SEULGI LEE | DAMASESE

In situ 19 October 2017 - 25 November 2017

With eight capital letters and an invented word inspired by votive expressions, DAMASESE invites us to discover animated signs and their opposites. It plays with our vague desires to recognize (or not) a letter and a language in its most primitive attire. Starting with Ixcatec, hailing from the Oaxaca region of Mexico. Of pre-Hispanic origin (and thus contemporary with the above-mentioned allegory), this Oto-Manguean language has become extremely rare, being spoken by less than ten people. It has the specific feature of having no written form, and is as a result associated solely with the present, and its recording. Intrigued by this immaterial legacy, Seulgi Lee took this starting point to set up an exchange with a community of women basket-makers based in Santa Maria Ixcatlan, called Xula (meaning Ixcatec in Ixcatec = a nice tautology). To do this, for days on end she observed their techniques for weaving baskets, while she simultaneously discovered this unknown language. This experiment and acclimatization in turn gave rise to hybrid (as well as hybridized) tenates (baskets), extending at the same time to a pronounced word, or its association with a line.1 In the same way as the disappearance of the lexicon, sentences have become rare because few inhabitants actually communicate in this language; some of them know a word or two, thus creating a stammering effect, and sentences with no agreements, and even without verbs.
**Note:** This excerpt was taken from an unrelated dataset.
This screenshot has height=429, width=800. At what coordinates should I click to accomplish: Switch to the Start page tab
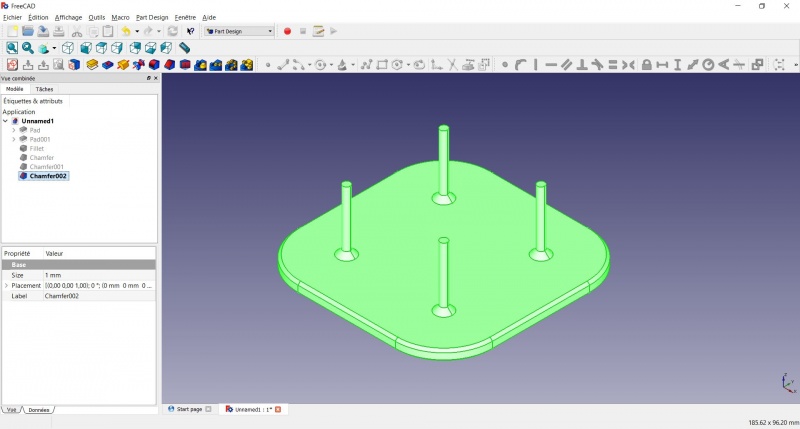coord(189,409)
A little like when you learn sign language (bear in mind that it differs in every country) and you only know how to sign letters, which makes it hard to have a conversation!

Arlène Berceliot Courtin

 

1-The “tenate(s)“ lie at the heart of the lives of the Mexicans of Santa Maria Ixcatlan. They are also used to wrap foodstuffs, protect heads in the form of sombreros, and protect the bodies of the deceased.